Bomen zijn een bron van leven in de natuur en maken deel uit van autotrofe organismen, die in staat zijn anorganische componenten om te zetten in organische componenten en hun voedsel te produceren, om zichzelf te voeden en te groeien. Bomen vormen koolhydraten uit kooldioxide en water, uit fotosynthese van planten en opname van energie uit de zon. Zij zijn de enige levende wezens die koolstofdioxide (CO2), door de absorptie van zonne-energie, produceert organisch materiaal en geeft zuurstof af aan de lucht.

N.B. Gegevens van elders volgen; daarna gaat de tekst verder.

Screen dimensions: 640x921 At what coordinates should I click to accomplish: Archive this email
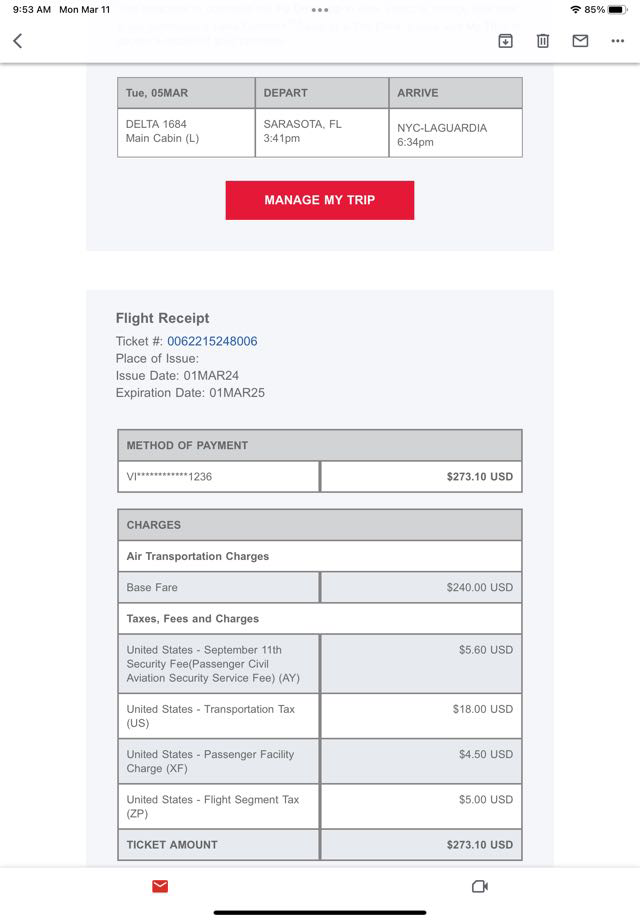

Ze nemen als primaire producenten deel aan de voedselketen. In de voedselketen bestaat het uit primaire producenten, consumenten en decomposers; erdoor stroomt energie die begint met het gebruik van zonne-energie en eindigt met de totale afbraak van organische componenten. De energie stroomt in één richting, van de zon wordt het geabsorbeerd door de primaire producenten, ze gaan naar de consumentenorganismen of heterotrofen en culmineren dan in de ontbindende organismen.

Naast het zuiveren van de lucht, zorgen bomen voor zuurstof en produceren ze voedsel en onderdak voor dieren in het wild; ze beschermen de bodem tegen erosie; temperatuur en vochtigheid regelen; Ze reguleren het hydrologische regime door het regenwater zo goed mogelijk te gebruiken. Uit de bomen worden grondstoffen als: hout, cellulose, kurk, hars, bloemen en vruchten gehaald. Bovendien zijn bomen voedselbronnen voor hun fruit: zoals kastanjes, walnoten, pijnboompitten, appels, mango's, mispels, citrusvruchten, enz.

Economisch belang van bomen

Bomen hebben verschillende belangrijke rollen gespeeld in het leven van de mens, zij het in religie, hekserij en industrie. Als cultureel en religieus symbool kun je als voorbeeld de coniferen hebben die voor kerstbomen worden gebruikt. Evenals vanuit filosofisch en cultureel oogpunt als de boom van de soort religieuze ficus, de boom van wijsheid.

Bos bomen: Sinds de oudheid heeft de mens bomen op verschillende manieren gebruikt, ze zijn gebruikt als bosbomen voor het gebruik van hun hout en zijn afgeleide producten. Bomen leveren hout als grondstof voor de bouw en de productie van meubels. De pulp van de boom voor de papierindustrie.

Fruitbomen: Andere bomen worden gebruikt als fruitbomen, om te profiteren van eetbare vruchten in de voedingsindustrie en sommige worden op basis hiervan gekweekt.

Sierbomen: Een andere manier om hiervan te profiteren is vanuit een esthetisch oogpunt door de straten, parken en tuinen te versieren. Ze worden siersoorten genoemd, ze maken deel uit van de stedelijke boomkwekerij, in steden planten ze bomen in straten, parken en tuinen, met de functie van ornament en referentiepunten voor rust, koeler microklimaat en burgerrecreatie.

Ik nodig u uit om ook te lezen:


Laat je reactie achter

Uw e-mailadres wordt niet gepubliceerd. Verplichte velden zijn gemarkeerd met *

*

*

  1. Verantwoordelijk voor de gegevens: Actualidad Blog
  2. Doel van de gegevens: Controle SPAM, commentaarbeheer.
  3. Legitimatie: uw toestemming
  4. Mededeling van de gegevens: De gegevens worden niet aan derden meegedeeld, behalve op grond van wettelijke verplichting.
  5. Gegevensopslag: database gehost door Occentus Networks (EU)
  6. Rechten: u kunt uw gegevens op elk moment beperken, herstellen en verwijderen.